In einem temporären Eis-Salon im ehemaligen Gasthof zum Tiroler in der Geigergasse gibt Christoph Fink Eis aus. Aber nicht irgendwelches: Im Rahmen seines Projekts Frozen Memories hat er bei den Mitgliedern des Seniorenvereins Wattens- Wattenberg nachgefragt, mit welchen Geschmäckern sie ihre Kindheit oder ihr erstes Eis verbinden. Herausgekommen sind zwanzig humorige Eissorten wie Stollwerck, Brennsuppe oder Graukas.

MEMBRANE

Entlang der Museumsbaustelle hingen großformatige Außen- und Innenansichten des Gasthofs zum Tiroler. Die Fotografin Annette Tesarek lotete in ihrem Projekt den künstlerischen Bildraum als Insel zwischen Erinnern und Vergessen aus.

EWIGE GASTSTUBE

In der ehemaligen Nagelschmiede und Krämerei im Stecherhaus (Innsbrucker Straße) zeigte Norbert Unfug sein Projekt Ewige Gaststube.
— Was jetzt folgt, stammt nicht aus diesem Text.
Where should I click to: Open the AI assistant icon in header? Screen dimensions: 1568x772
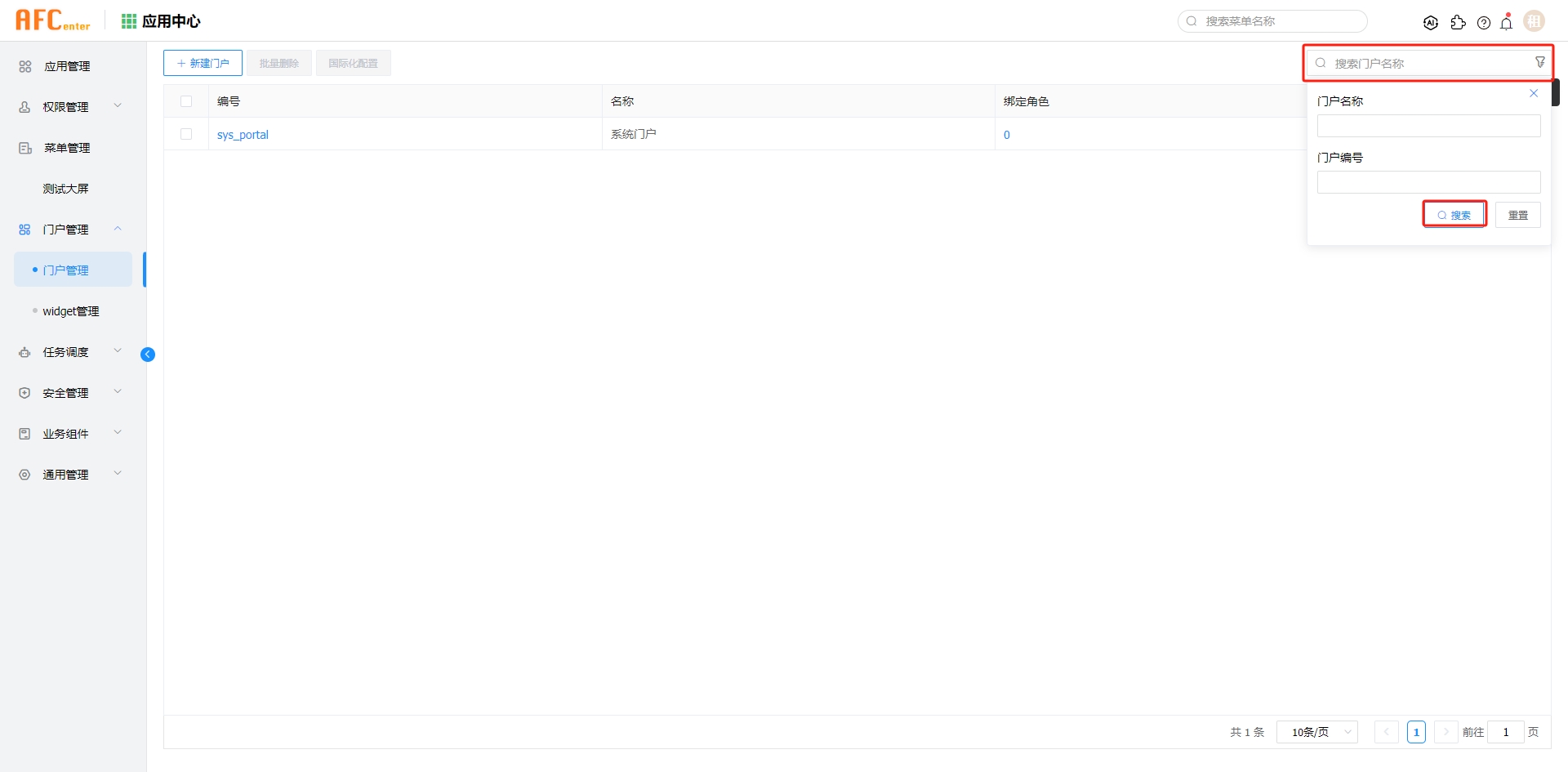click(x=1431, y=22)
Über eine Virtual Reality-Brille konnte man die alte Zirbenstube im Gasthof zum Tiroler virtuell begehen.

VEREINSLEBEN

Rudolf Strobl beschäftigte sich fotografisch mit einigen Wattener Vereinen. Die Ergebnisse seiner Recherche stellte er in einem Zimmer im Kirchturm der Marienkirche aus.

KOMMUNIZIERENDE BIERGEFÄSSE

Christian Rupp macht sich auf die spontane Suche nach jeweils zwei Personen, die an einem Biertisch eingeladen werden, einen Krug Bier zu leeren. Was das Paar zunächst nicht sieht: Die beiden Krüge sind unter dem Tisch mit einem Schlauch verbunden. Wird ein Krug angehoben, geht der andere über. Es braucht also Kommunikation. Die Fremden kommen ins Gespräch und eine oft strenge Struktur wird humorvoll hinterfragt.

ZEITKAPSEL

Sabine Rauth lud die Bevölkerung ein, Bilder, Texte und Gegenstände in ein Keramikgefäß zu werfen. Künftigen Generationen sollen so Erinnerungen an Wattens weitergegeben werden. Die Form der Zeitkapsel bezieht sich auf die archäologischen Fundstücke im Himmelreich und Volderer Urnenfeld.

ERINNERUNGSRAUM

Isabella Kohout und Tobias Zarfl haben die drei Wattner Urgesteine Hugo Daxböck, Elfriede Gäck-Marx und Gerold Stainer filmisch porträtiert. Im Musikpavillon, am Projektwochenende in ein öffentliches Wohnzimmer verwandelt, wurden die Kurzfilme gezeigt.

ORT(S)_GESCHEHE(N)

Das Kunst- und Kulturprojekt Ort(s)geschehe(n) fand Ende Juli 2017 in einer Kooperation zwischen Verena Nagl und dem Kulturverein Grammophon zum ersten Mal in Wattens statt. Ursprünglich nur für dieses eine Mal konzipiert, geht Ort(s)geschehe(n) im Herbst 2018 in die nächste Runde.